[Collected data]
——————

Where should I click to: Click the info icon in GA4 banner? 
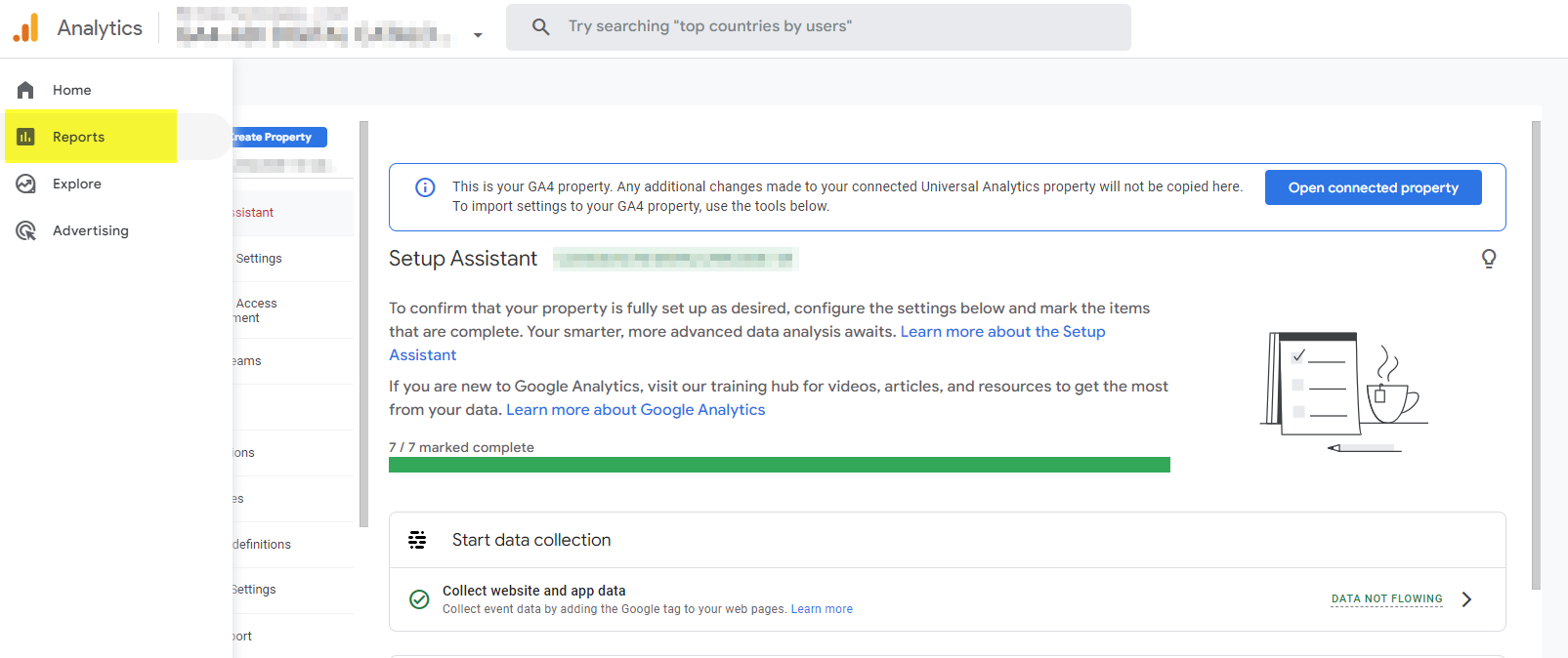click(425, 187)
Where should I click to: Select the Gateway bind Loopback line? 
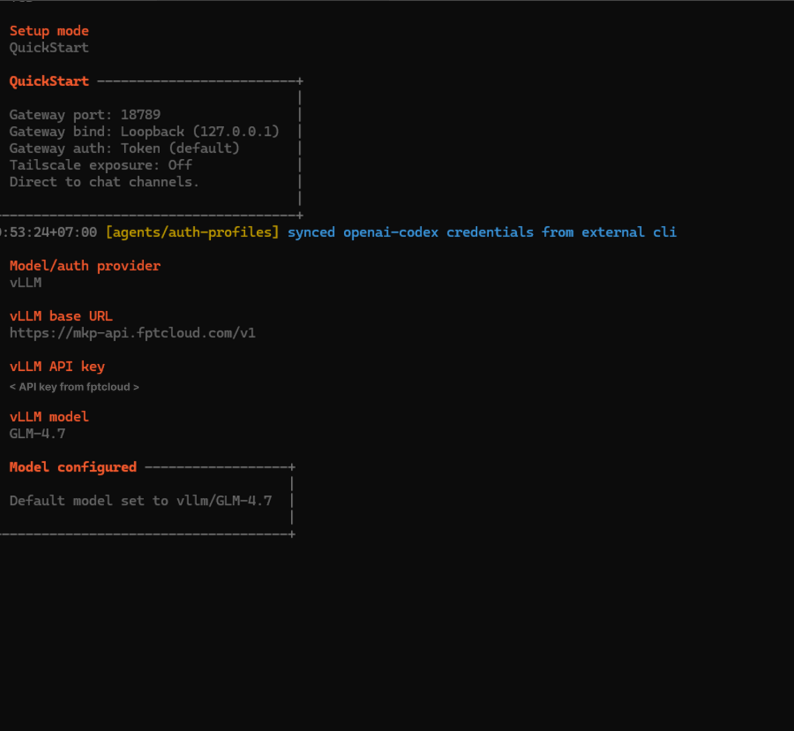144,132
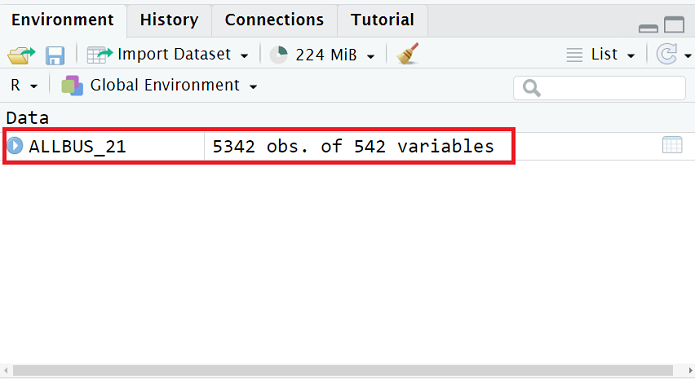Expand the ALLBUS_21 data frame arrow

[x=15, y=145]
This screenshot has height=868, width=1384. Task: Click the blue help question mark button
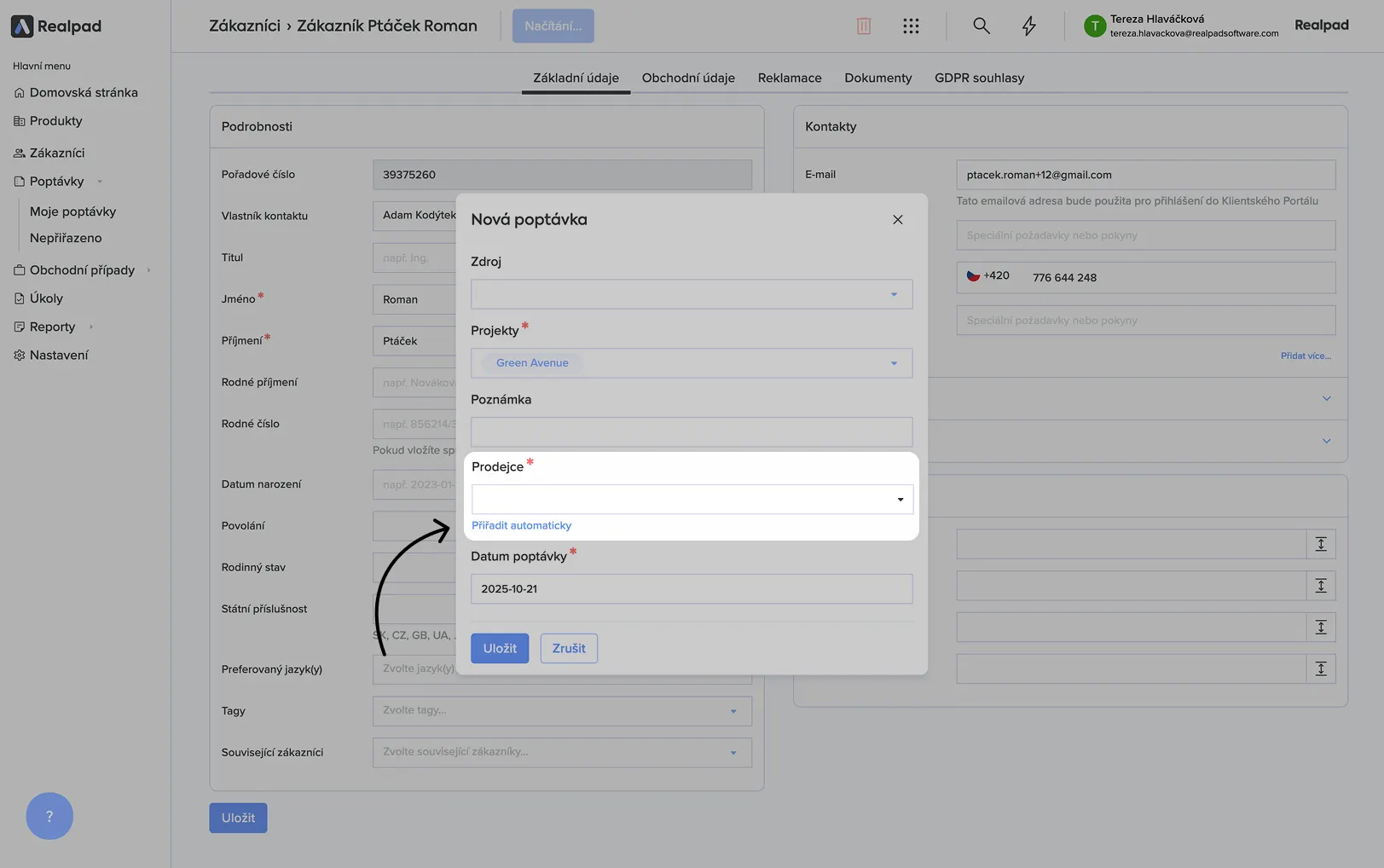coord(49,816)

——————

## What the task requires
Output the records exactly as they appear, skipping any pictures.

## Answer section
Where should I click to: Click the info icon in GA4 banner? 
click(425, 187)
Where should I click to: Select the Gateway bind Loopback line? 
144,132
Expand the ALLBUS_21 data frame arrow

[x=15, y=145]
This screenshot has height=868, width=1384. Task: Click the blue help question mark button
coord(49,816)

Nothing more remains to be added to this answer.